■ **AIM OF THE EXERCISE**
The lines from the one holding "531x505 pixels." through the end of the records below are to be written out exactly, and nothing else; pictures are to be left out.

[Saved entries]

****************************************

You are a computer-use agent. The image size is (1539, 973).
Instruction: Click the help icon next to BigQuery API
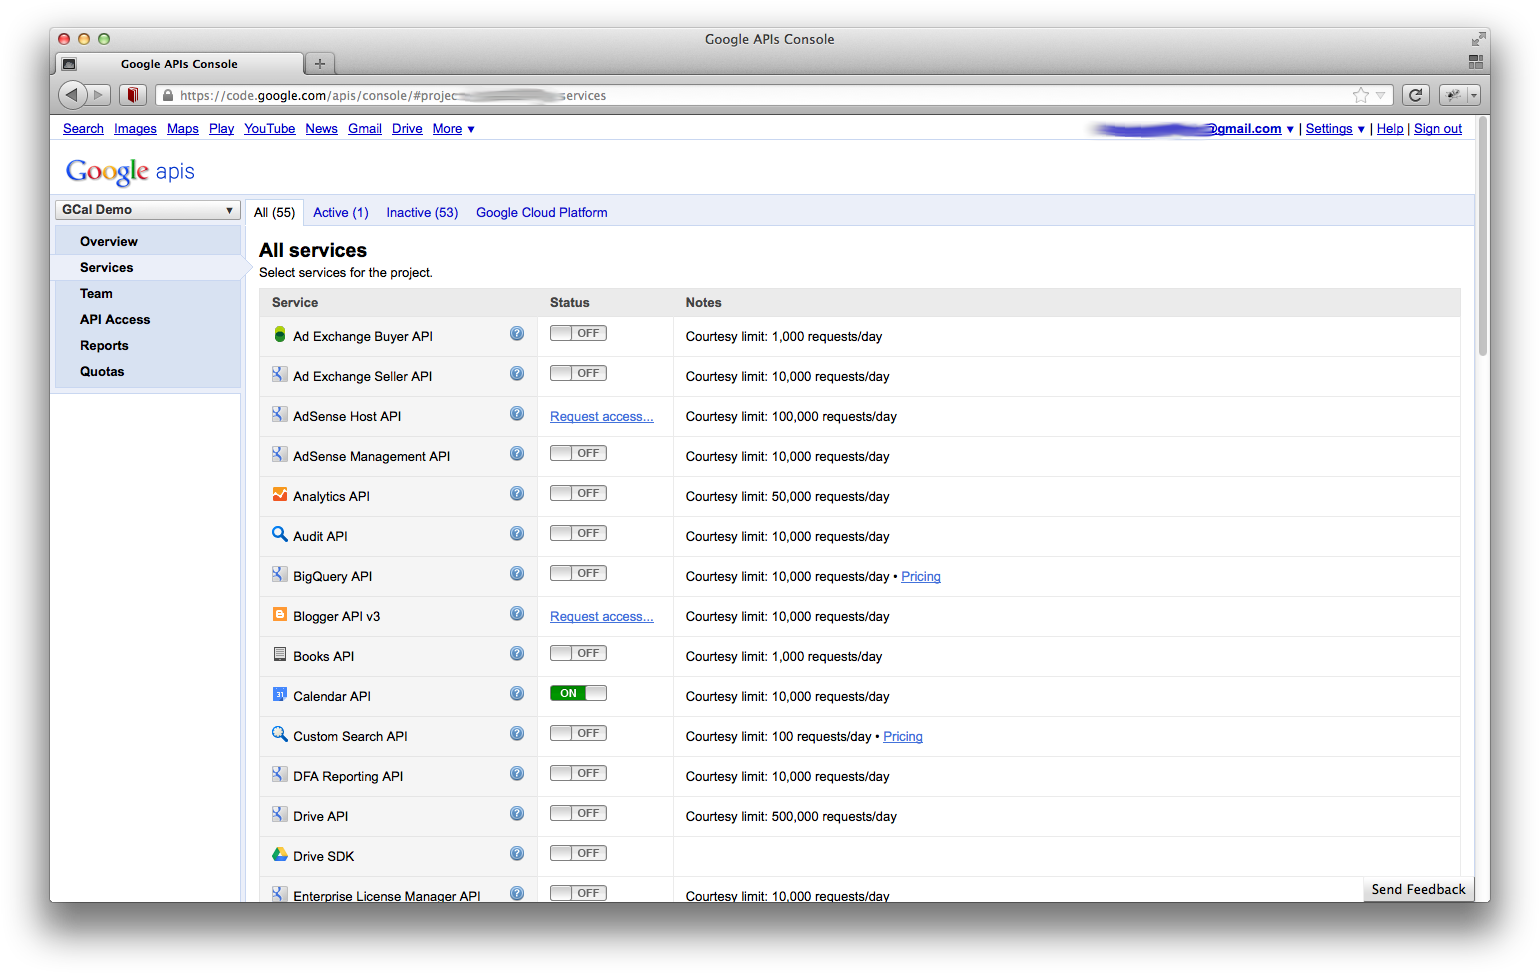[x=517, y=573]
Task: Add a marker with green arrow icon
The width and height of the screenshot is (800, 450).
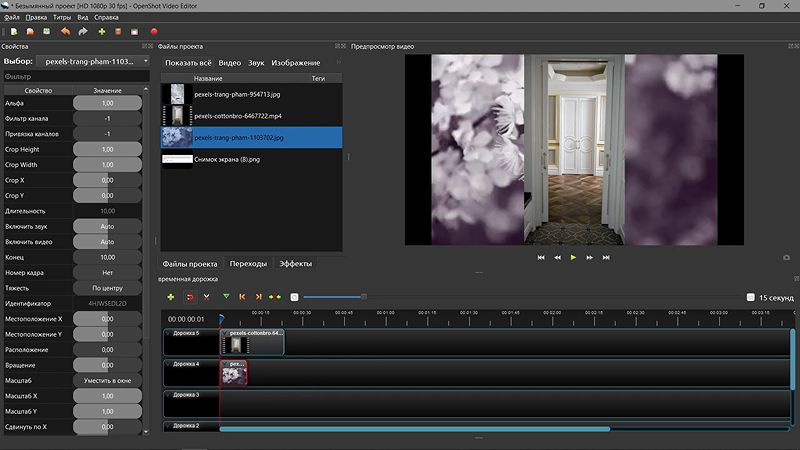Action: (226, 296)
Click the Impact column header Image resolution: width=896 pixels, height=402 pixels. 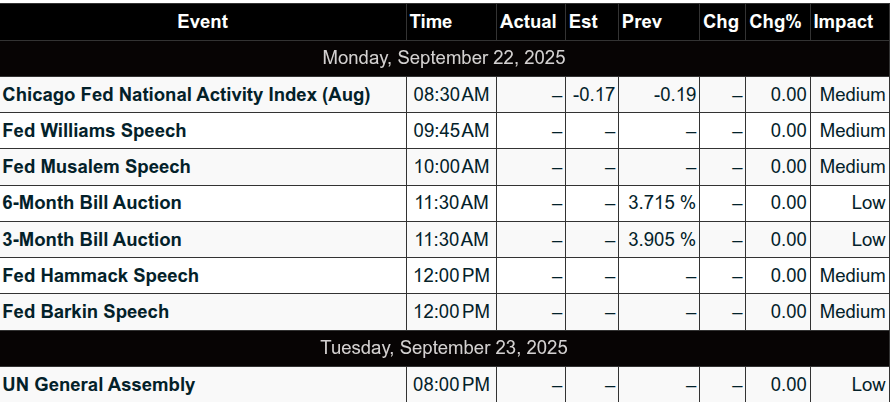(x=843, y=22)
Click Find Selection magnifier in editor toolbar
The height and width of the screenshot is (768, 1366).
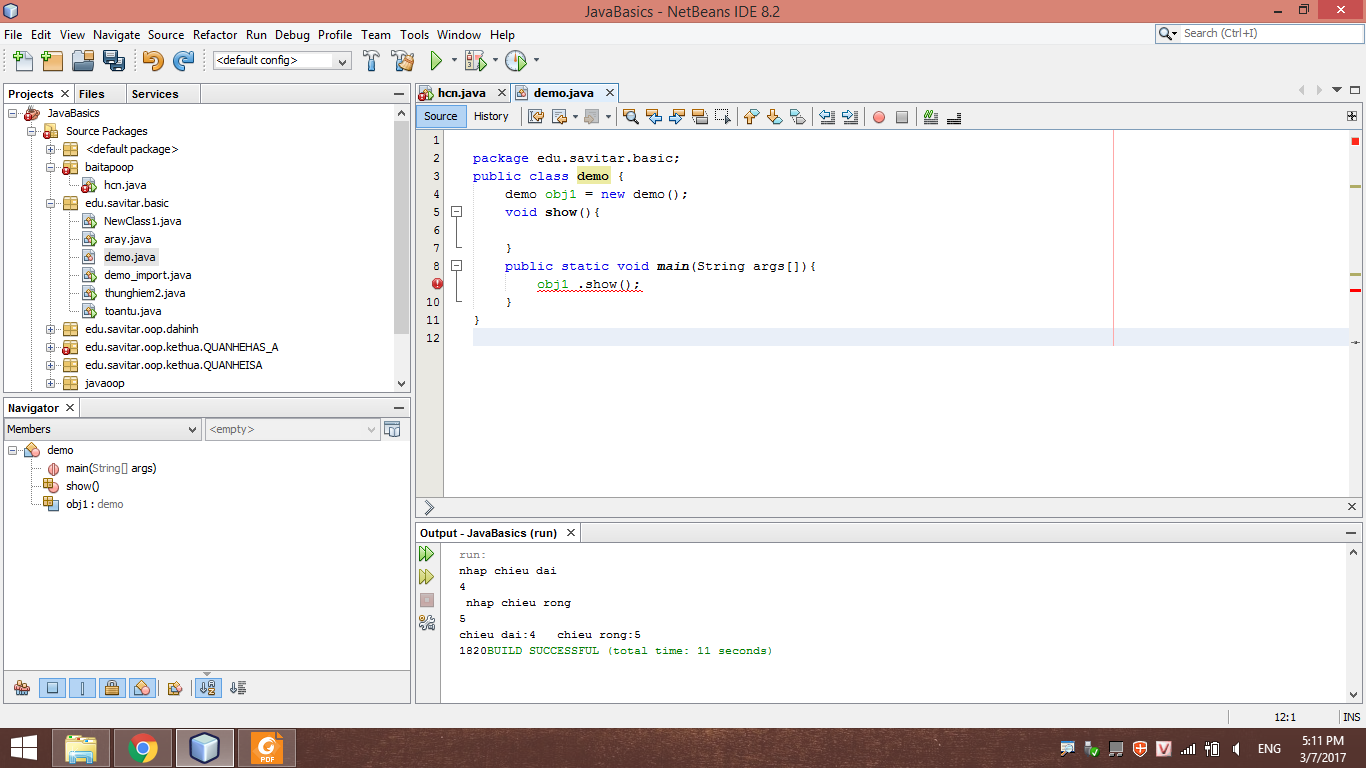click(631, 117)
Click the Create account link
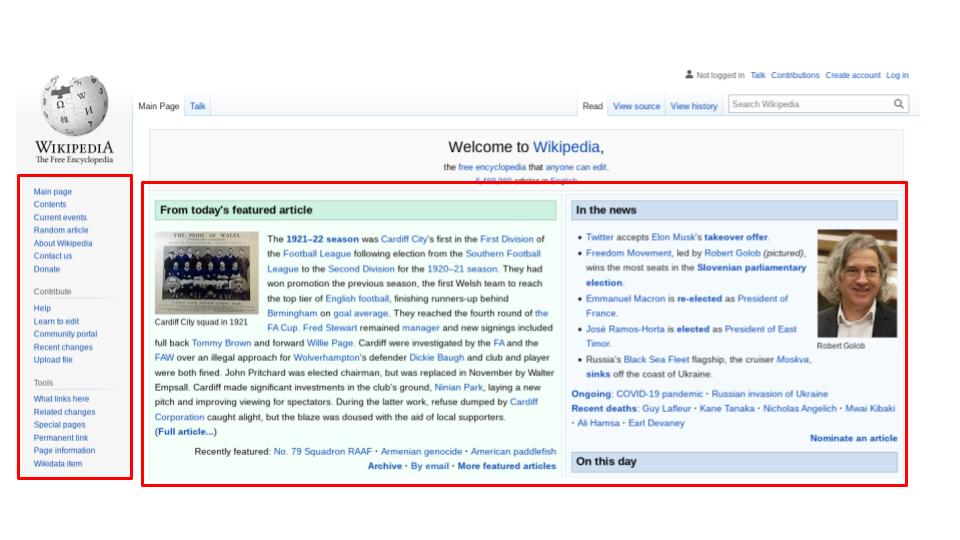The height and width of the screenshot is (540, 960). pyautogui.click(x=852, y=75)
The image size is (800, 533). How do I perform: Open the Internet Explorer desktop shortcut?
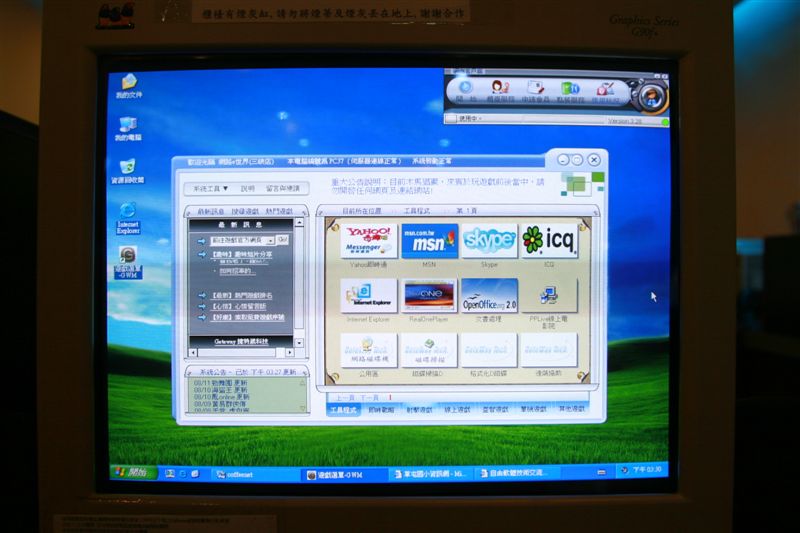pos(128,218)
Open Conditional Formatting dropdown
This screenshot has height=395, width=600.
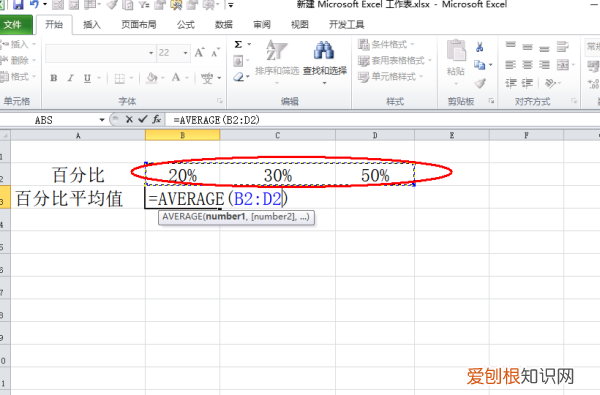coord(386,44)
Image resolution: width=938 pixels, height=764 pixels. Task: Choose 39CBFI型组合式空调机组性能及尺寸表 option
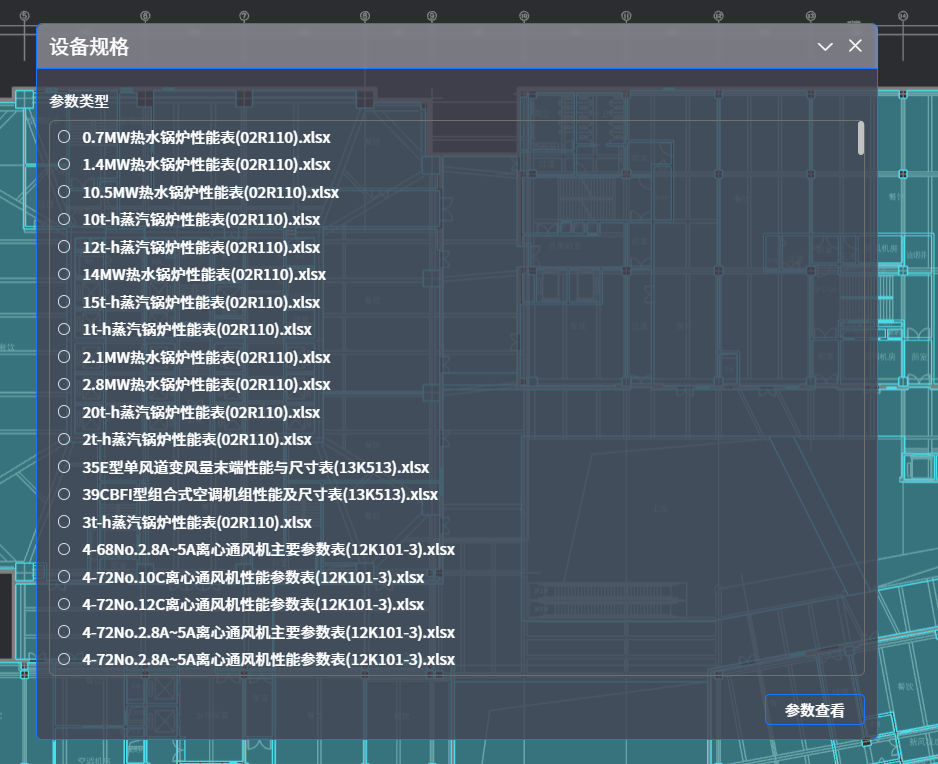point(64,494)
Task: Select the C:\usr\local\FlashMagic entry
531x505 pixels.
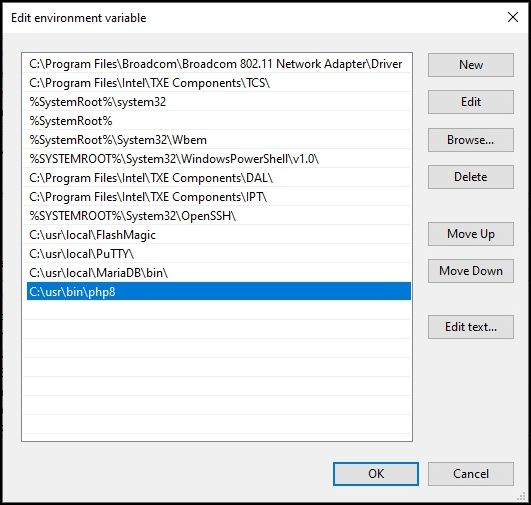Action: click(219, 235)
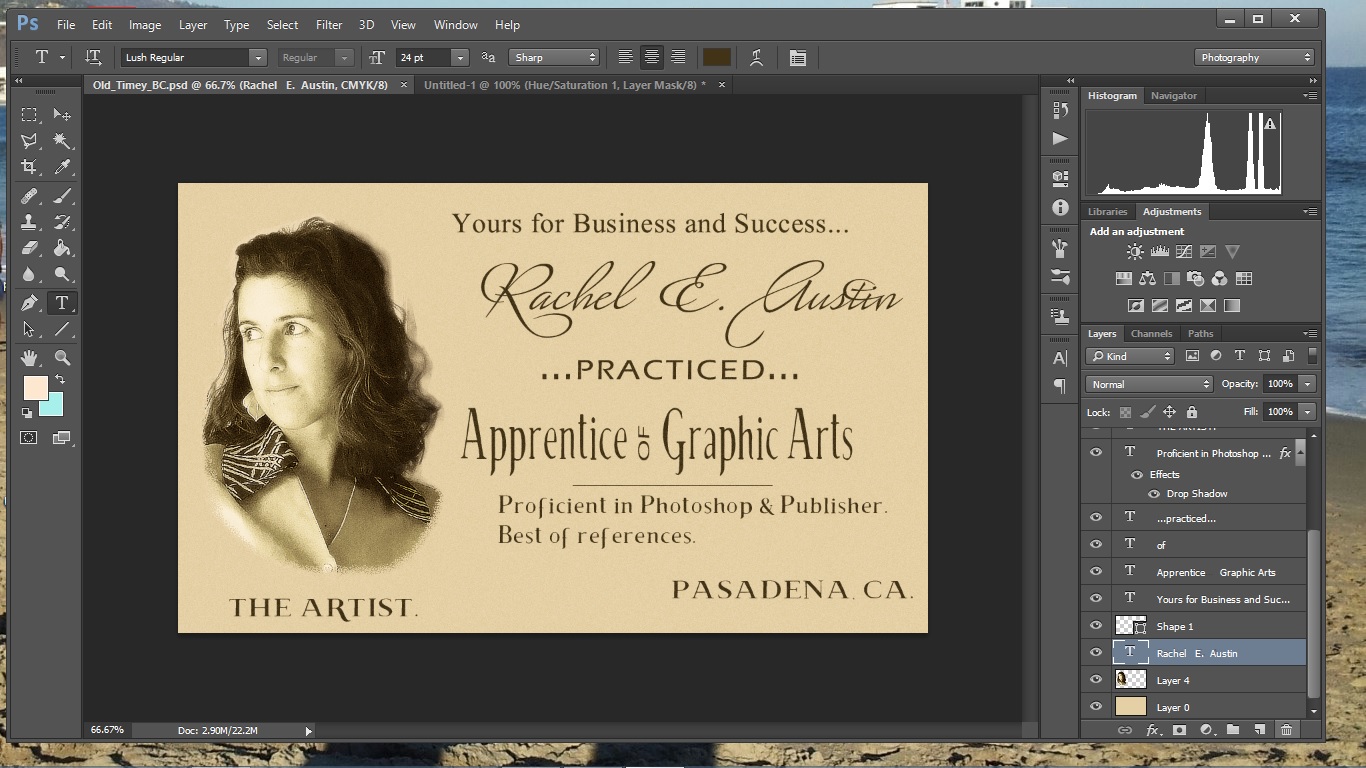Viewport: 1366px width, 768px height.
Task: Expand the Photography workspace dropdown
Action: 1254,58
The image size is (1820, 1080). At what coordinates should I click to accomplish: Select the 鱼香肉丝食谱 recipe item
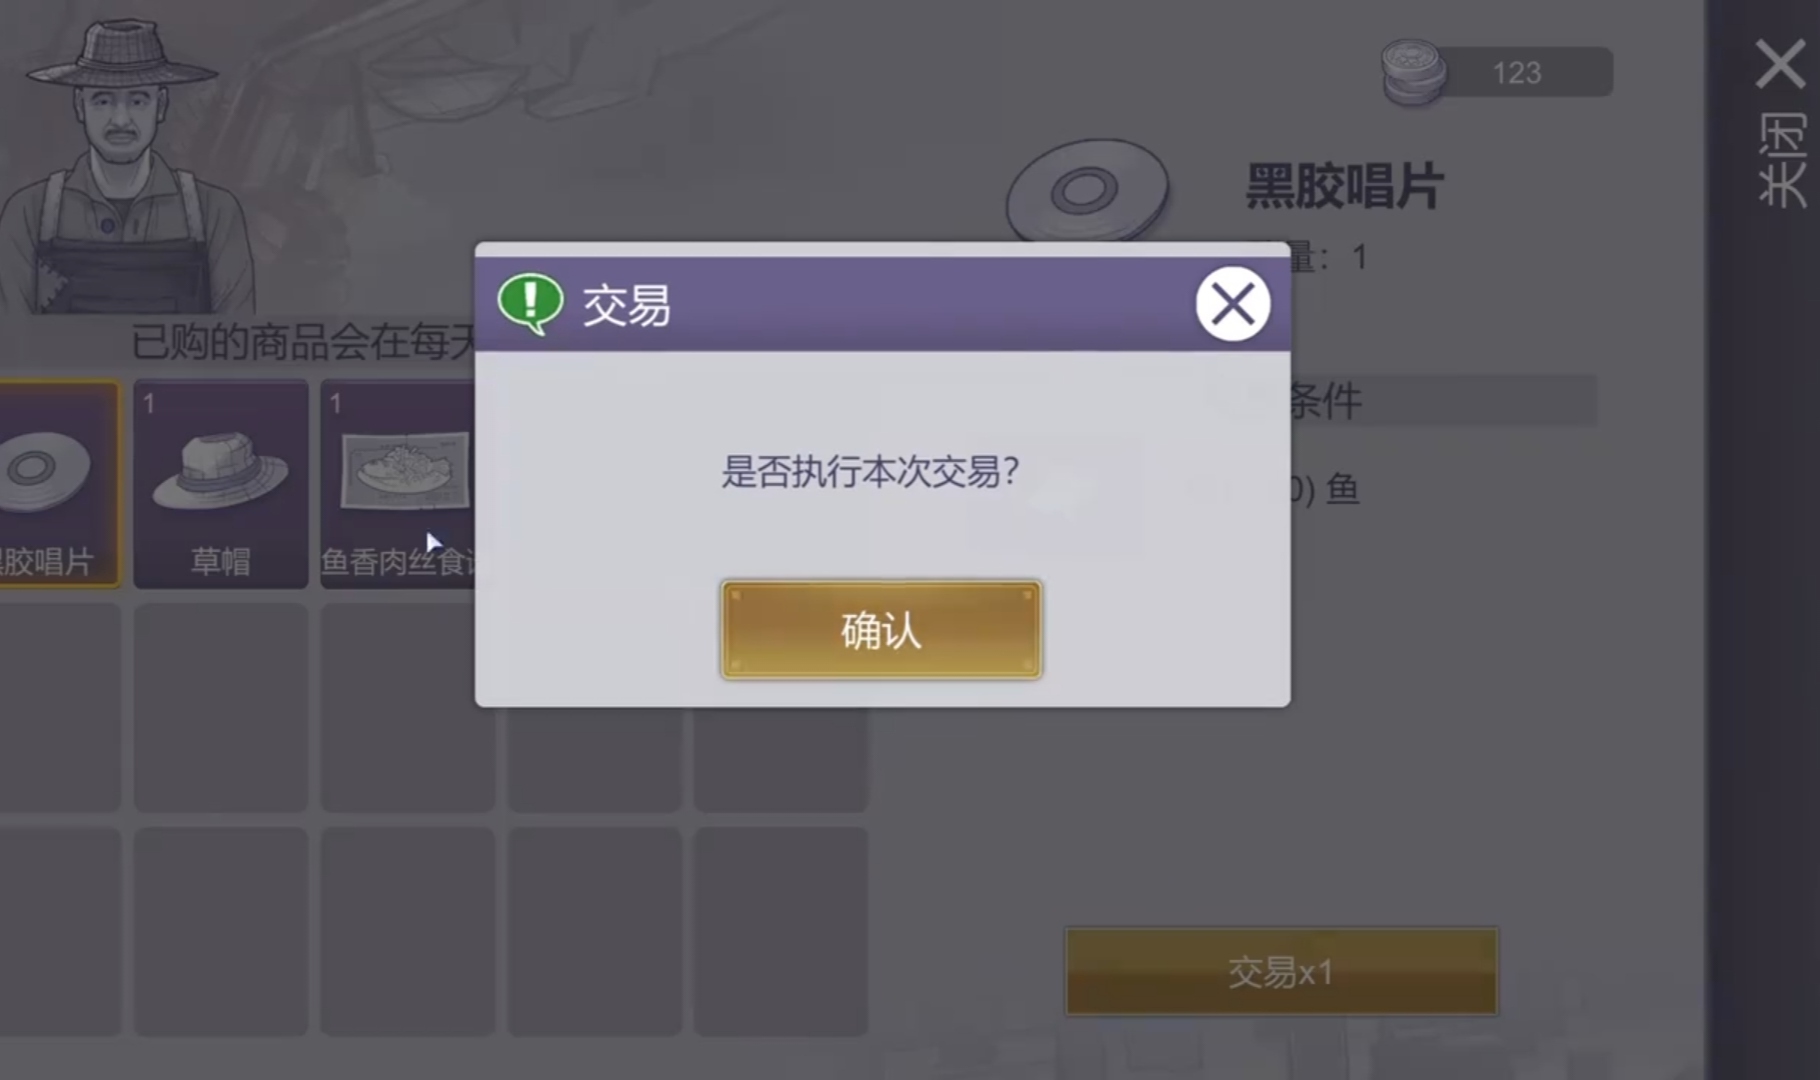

****************************************

■ **ANSWER FOR THIS EXERCISE**
531x505 pixels.
Action: click(219, 235)
Viewport: 1366px width, 768px height.
Task: Expand the Photography workspace dropdown
Action: 1254,58
The image size is (1820, 1080). At what coordinates should I click to accomplish: Select the 鱼香肉丝食谱 recipe item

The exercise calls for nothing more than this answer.